それに、ブレストをやり慣れていると、ブレスト以外の場面でもいいことがある気がしますね。例えば、なにかをクライアントに提案するとき。提案したものがそのまま「いいね」と採用されることばかりじゃないですよね。明らかに「ああ、これ刺さってないな」ということもある。そういうときにすぐに引き下がって「出直してきます」とやると、それはあとが大変ですよ。

「ブレスト体質」の人はそういうとき、その場でブレスト的なことをするんです。さっきのめんどくさいおじさんへの対応と一緒ですよ。相手からのイマイチなフィードバックに対して、まずは「いいですね!」とポジティブに受け止めておいて、その場でその案を少し修正した形で提案し直す。それで合意が取れると、結果としてはこちらの提案したかったこともおおむねOKになっていることが多いんです。

―その瞬発力は普段からブレストに慣れているからこそですよね。

ヒアリングでもそうです。ただ相手の要求を聞いて終わりにするより、その場でブレストのようにしてざっくりとしたアイデアをぶつけておくことで、より相手の好みを理解できたり、方向感がつかめたりして、次に提案を行う際に役に立ちます。

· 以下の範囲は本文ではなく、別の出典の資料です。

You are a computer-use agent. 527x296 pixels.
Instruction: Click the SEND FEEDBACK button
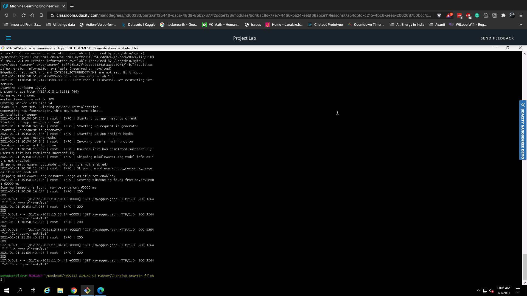click(497, 38)
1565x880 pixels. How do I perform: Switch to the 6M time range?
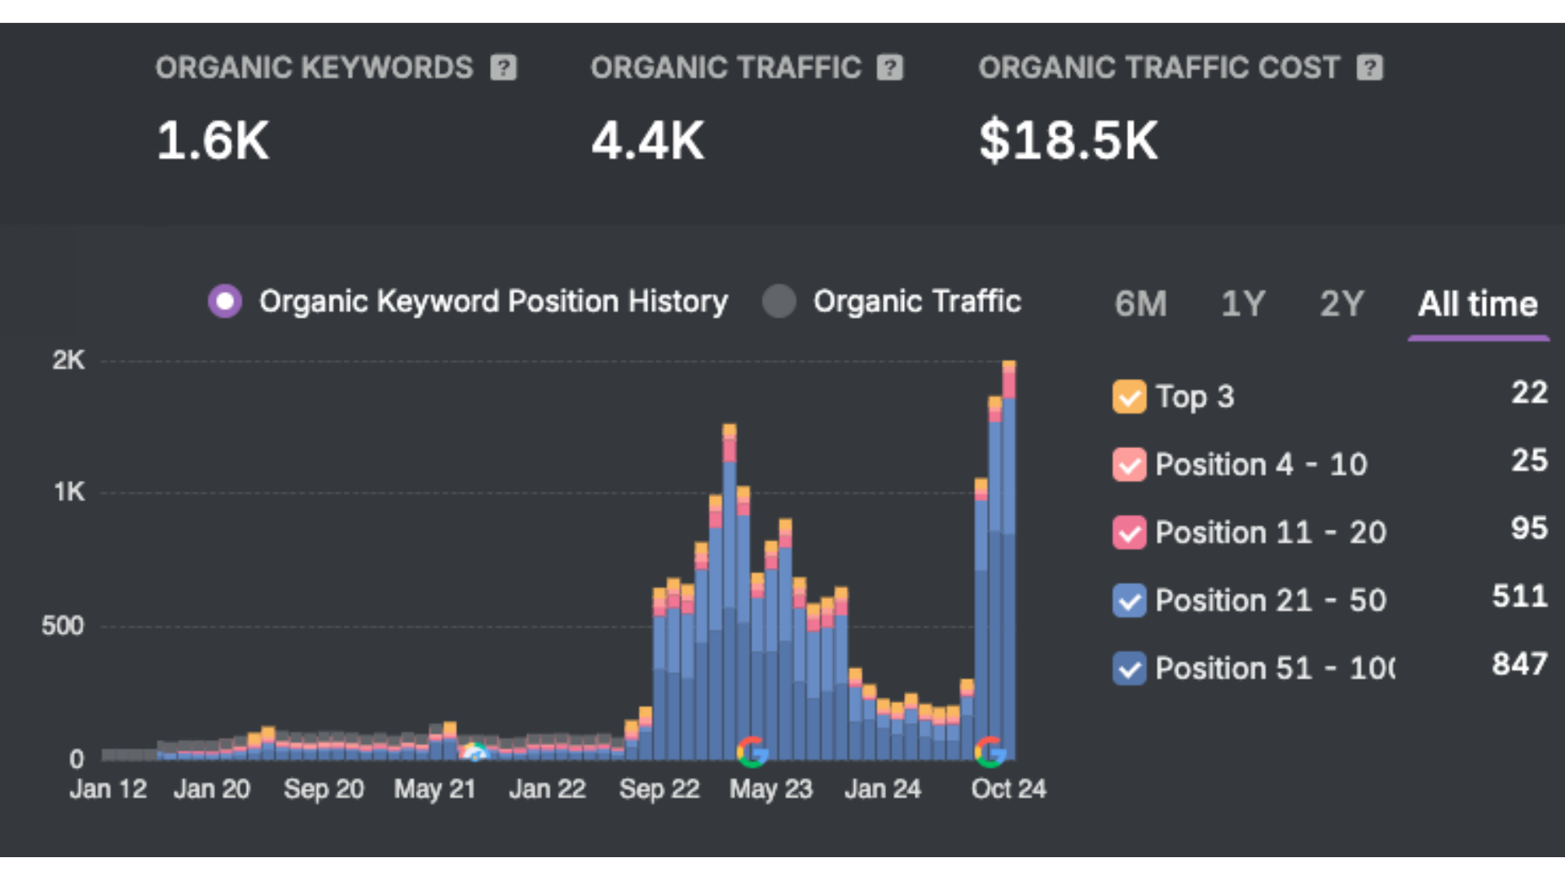click(1140, 304)
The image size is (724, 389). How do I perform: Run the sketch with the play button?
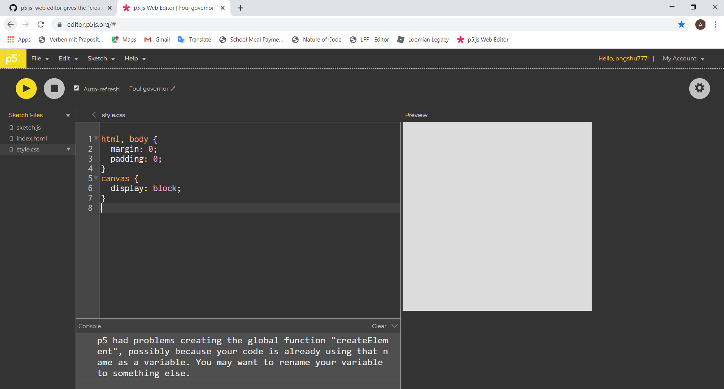click(x=26, y=88)
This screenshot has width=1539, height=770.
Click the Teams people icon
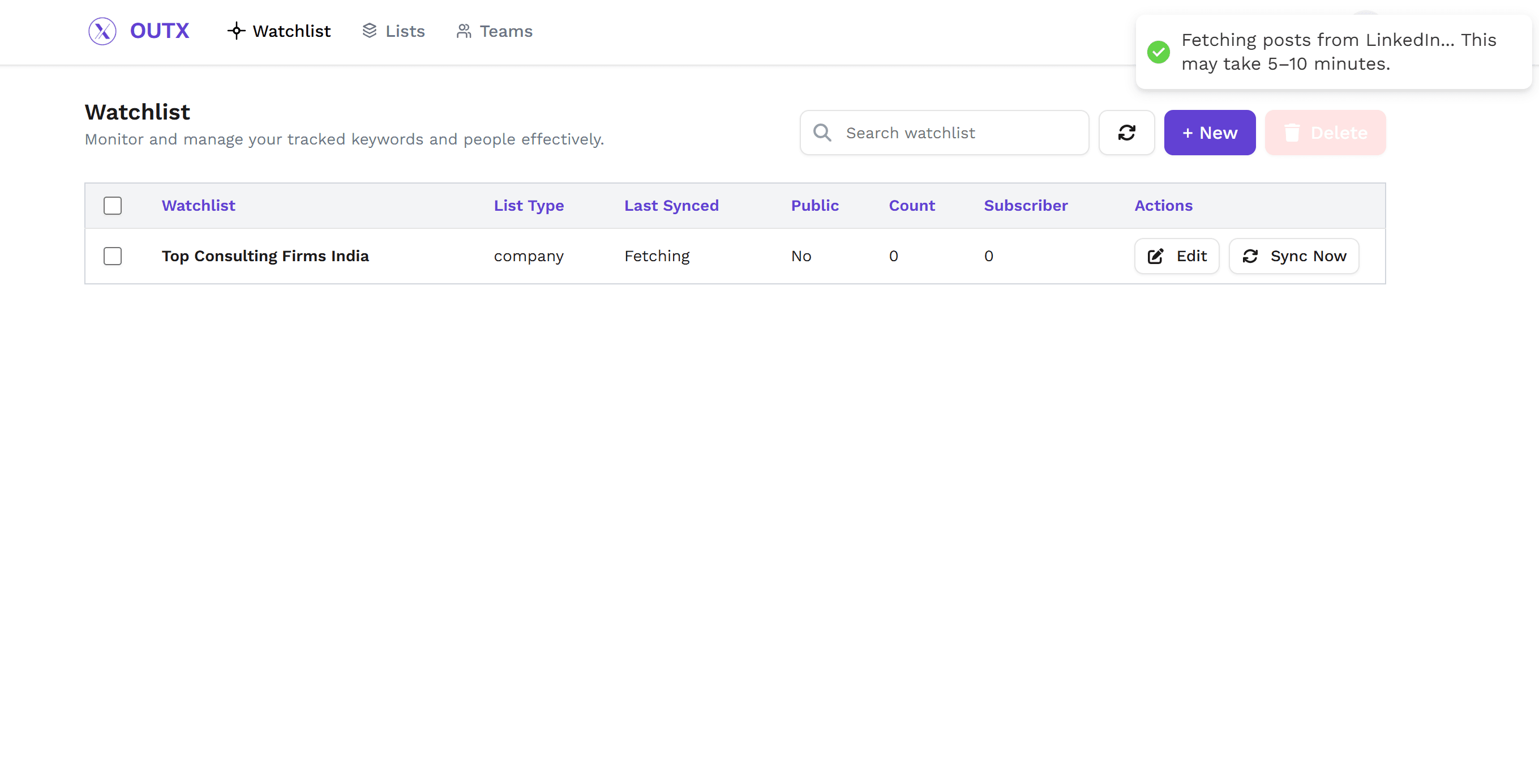(x=464, y=31)
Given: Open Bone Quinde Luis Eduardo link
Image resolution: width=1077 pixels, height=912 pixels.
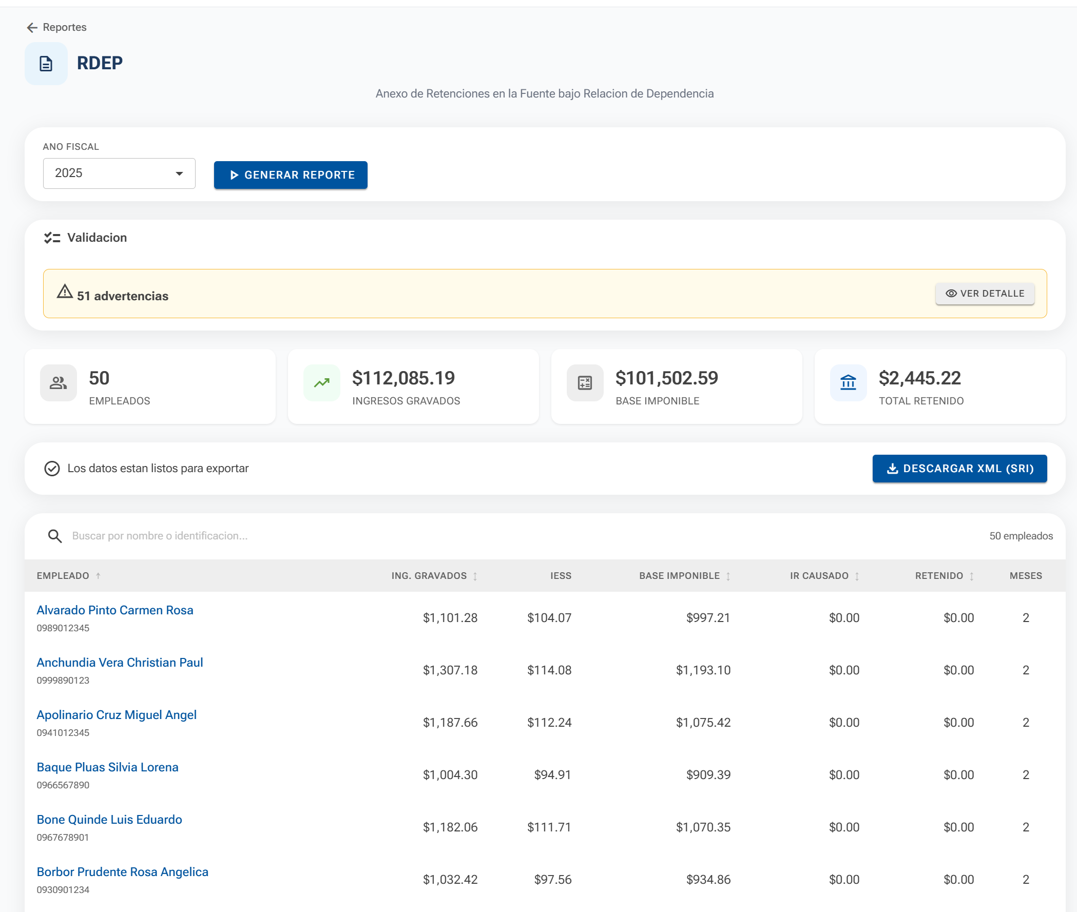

その意味では、ブレスト的なスキルはだれもが持っていて損のないものだし、持っていると強いのは間違いない気がしますね。

―ビジネスの現場にいると、どうしても最短距離で正解にたどり着きたいと考えがちだから、ブレスト的に考えるのが苦手な人は多そうですね。

カヤックのヤナさん(代表取締役CEO・柳澤大輔さん)が『鎌倉資本主義』の中で「縦方向の思考」「横方向の思考」と表現していたんですけど、うまいこと言うなあと思いました。カヤックはどちらかというと横に広げる思考が得意な人が多かった。ぼくも元々はそうで、それだけじゃダメだと思って縦方向を後から身につけていった形。

ブレストの目的はアイデアを出すことだから、すぐに縦に潜ろうとする ”ダイバー” の存在はマイナスにはたらきます。”本質おじさん” とも言うんですけど。でも、仕事は本来的に問題解決だから、深堀りして答えに行き着くことが大事。だから別に、縦方向の思考がベースで問題はないんだと思いますね。それに加えて横にも動けるといいよねってだけの話で。

ブルーパドル代表 佐藤ねじ

―両方使い分けられたら最強だよね、と。

そうそう。ビジネスの世界でも、本当にすごい人は縦横を自由自在に、なおかつすごい速さで動ける人だと思うので。

そういう人っていうのはおそらく、「ここを掘ったら答えに行き着く」ということは分かっているんですよ。けれどもそこですぐに掘るのではなく、「たしかにそこを掘ったら答えに行き着くかもしれないけど、とりあえずここも見ておこうよ」みたいに考える。直感的に「ここがいい」と分かっていても、「あえてここも探ってみようぜ」みたいないたずら心がある

世の中って二項対立が多いじゃないですか。「ブラック企業はダメだ。ホワイトになろう」とか。そこでGOの三浦崇宏さんは「カラフル」と言いましたけど、そんなときにブラックでもホワイトでもない、第三の道を探れる人こそが、「ブレスト体質」を備えた縦横自在の人という気がします。

そういえばヤナさんもよくそれを言っていたなあ。ぼくがカヤックを辞めると言ったときも、「辞めるか辞めないかじゃなく、辞めつつカヤックともつながる第三の道を探そうよ」って。

―白か黒かしか答えがない世界と比べてずっと優しい世界ですよね。

そうですね。やり方は人それぞれだけど、いいブレストができるとすごく気持ちがいい、幸せな気持ちになるというのには、そういう側面もあるのかもしれないです。そういう意味でも、ぼく自身「いいブレスト」の多い人生にしていきたいなあと思いますね。